THE PROBLEM: Would you return the lines that run from the start of the data below to the line with "You are a computer-use", both included, exactly as written and without pictures?

[Stored data]

• • • •

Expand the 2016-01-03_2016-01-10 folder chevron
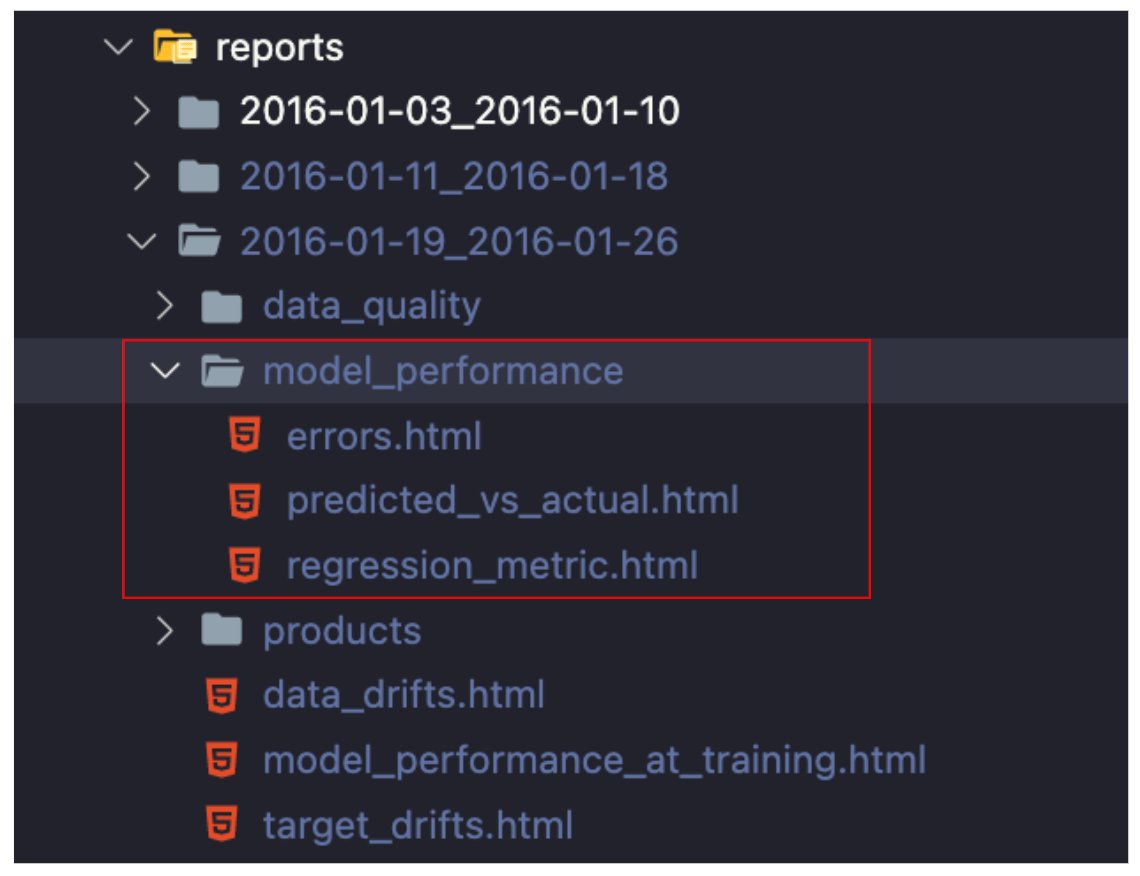pyautogui.click(x=142, y=111)
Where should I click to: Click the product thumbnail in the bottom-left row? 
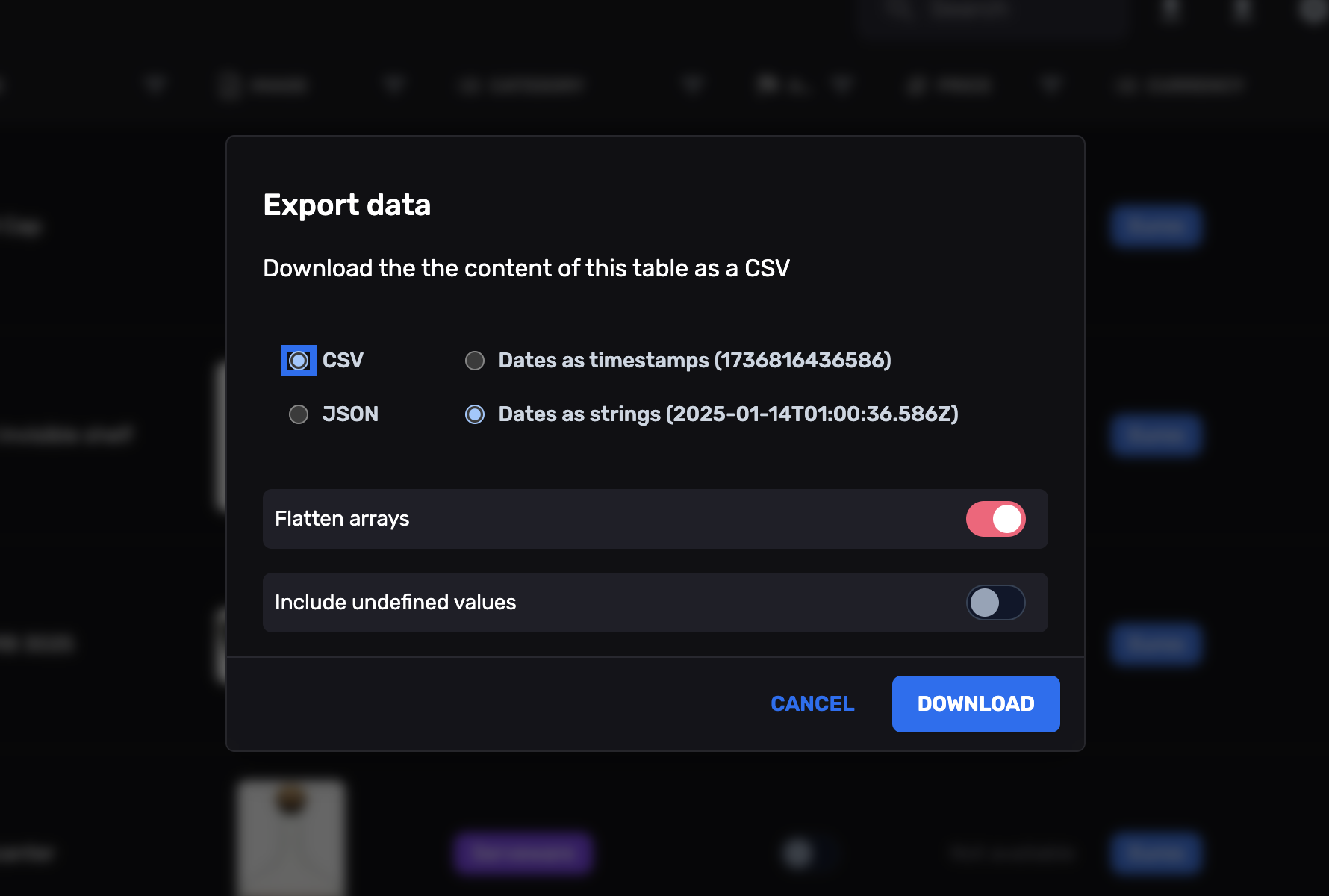[290, 836]
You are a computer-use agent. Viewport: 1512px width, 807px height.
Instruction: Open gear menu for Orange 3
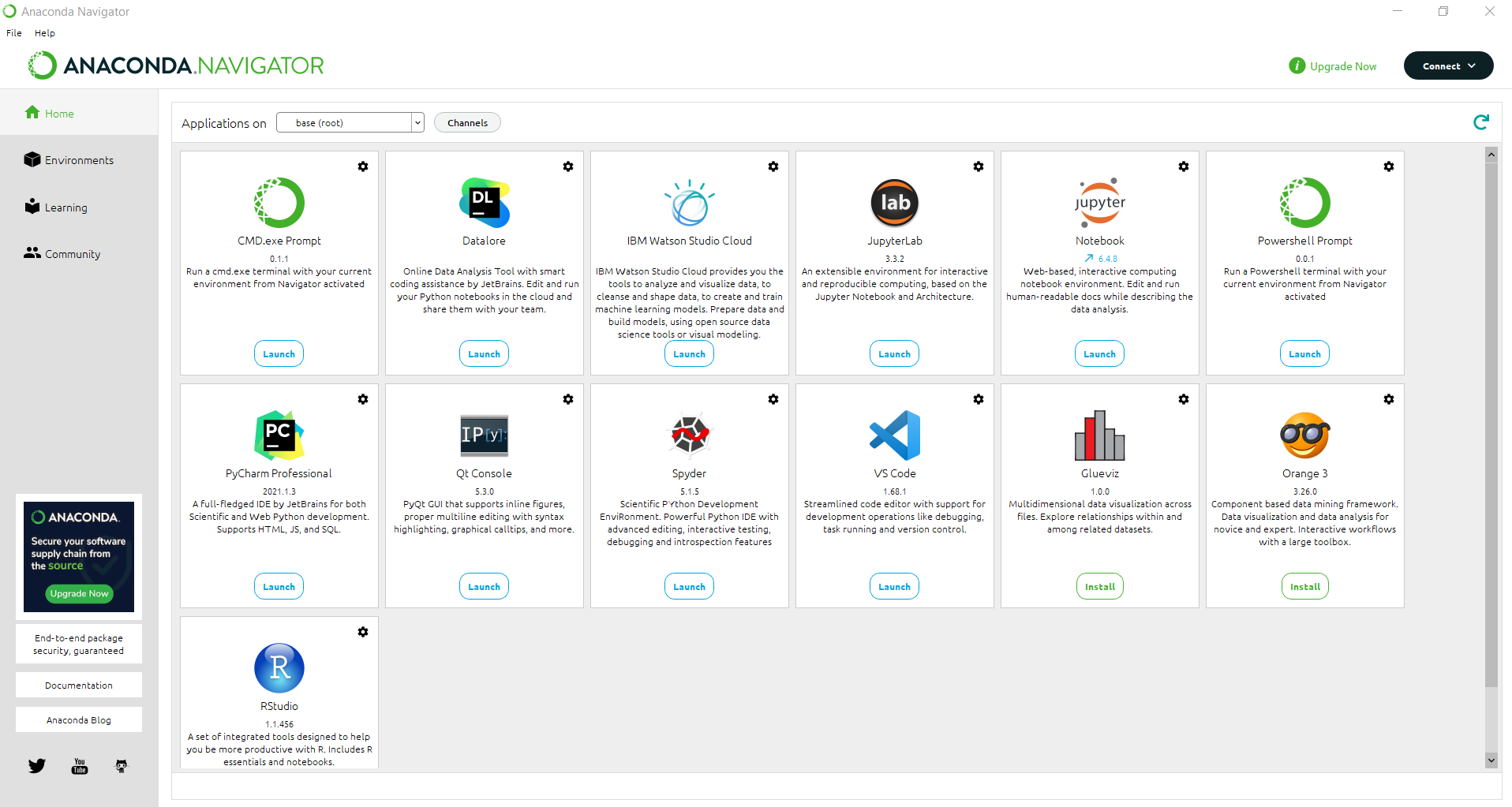(x=1388, y=399)
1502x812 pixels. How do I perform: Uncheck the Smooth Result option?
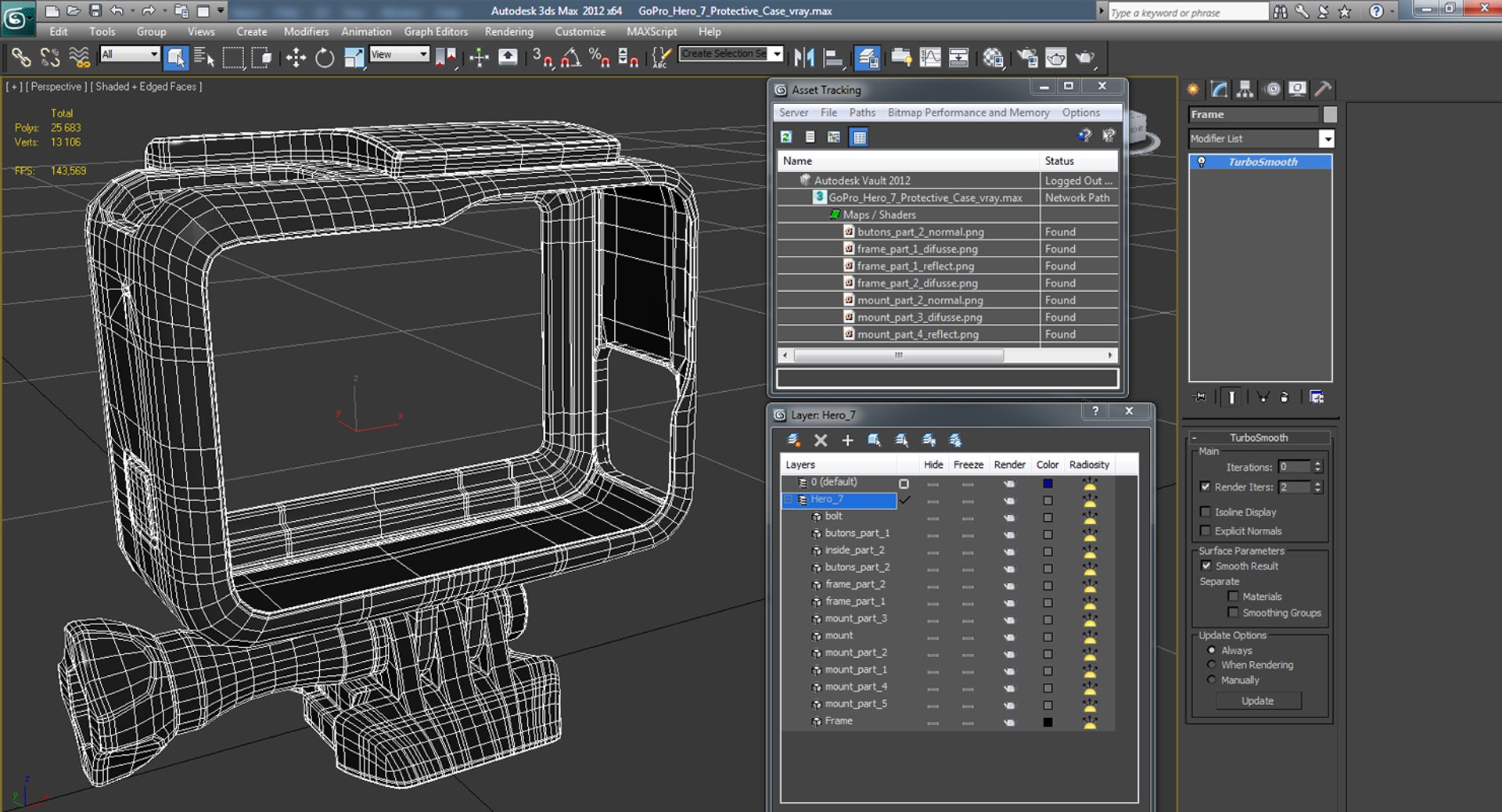1206,566
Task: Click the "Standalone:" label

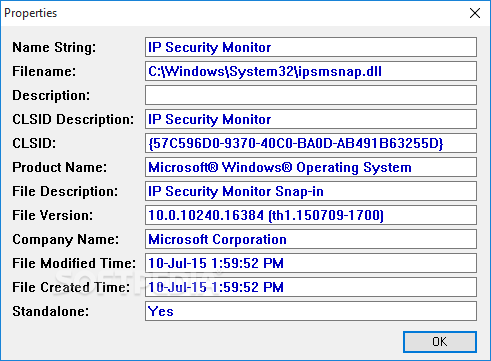Action: (51, 311)
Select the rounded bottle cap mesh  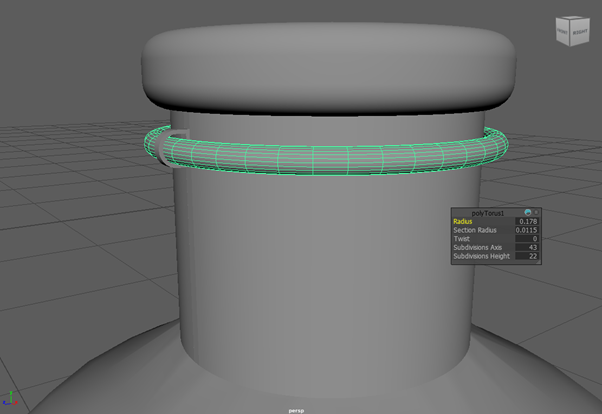(x=330, y=65)

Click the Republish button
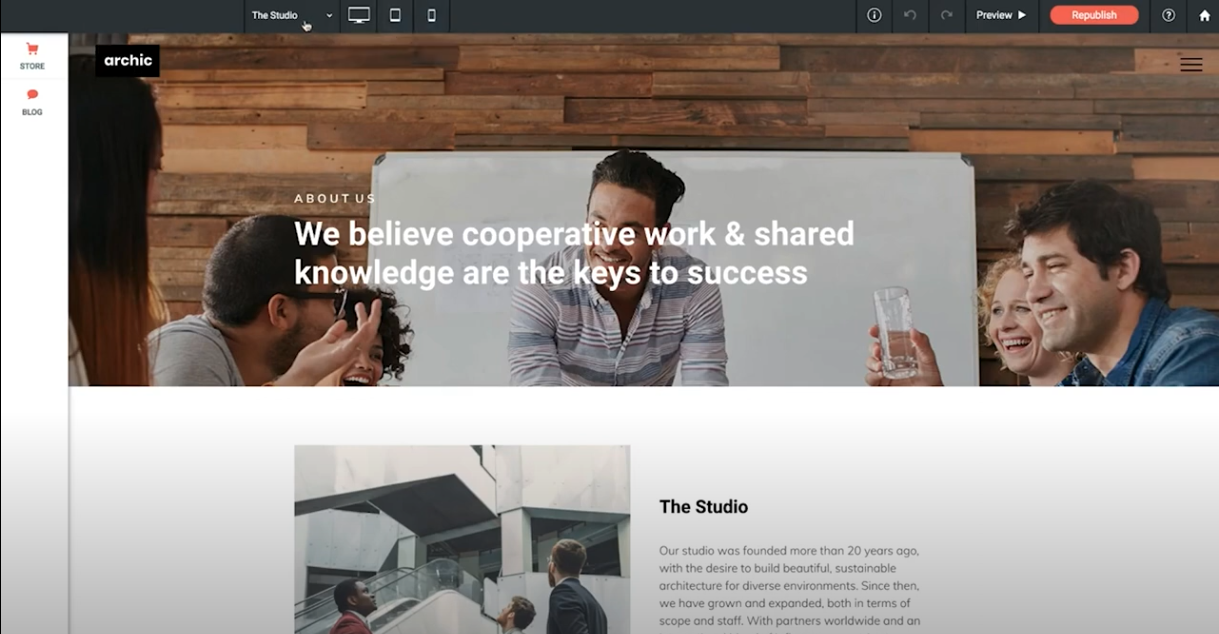pos(1094,15)
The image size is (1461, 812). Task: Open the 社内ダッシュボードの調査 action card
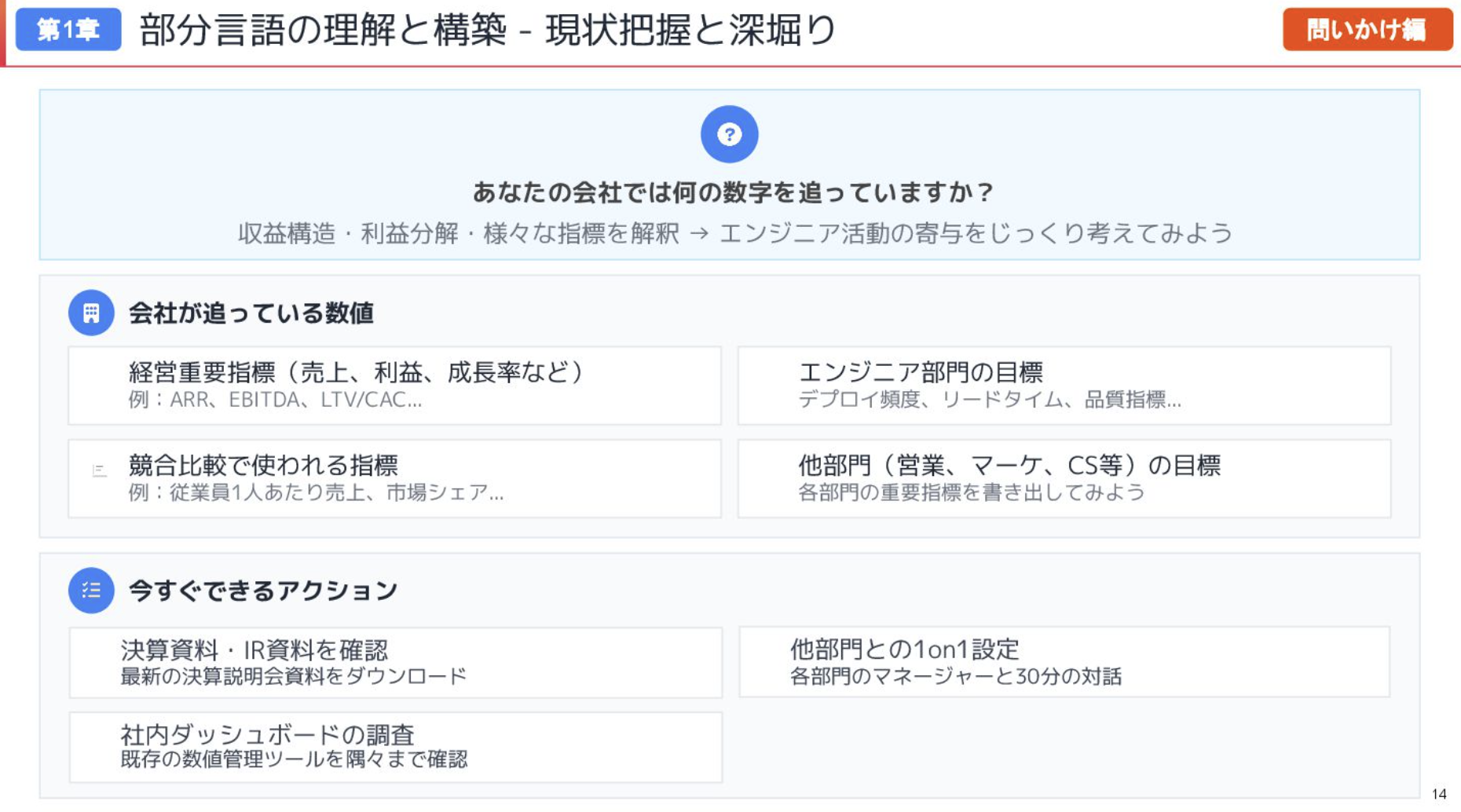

• • • •

EXERCISE ANSWER:
Expand the 2016-01-03_2016-01-10 folder chevron
pyautogui.click(x=142, y=111)
Where should I click to: Click the product thumbnail in the bottom-left row? 
[290, 836]
You are a computer-use agent. Viewport: 1512px width, 807px height.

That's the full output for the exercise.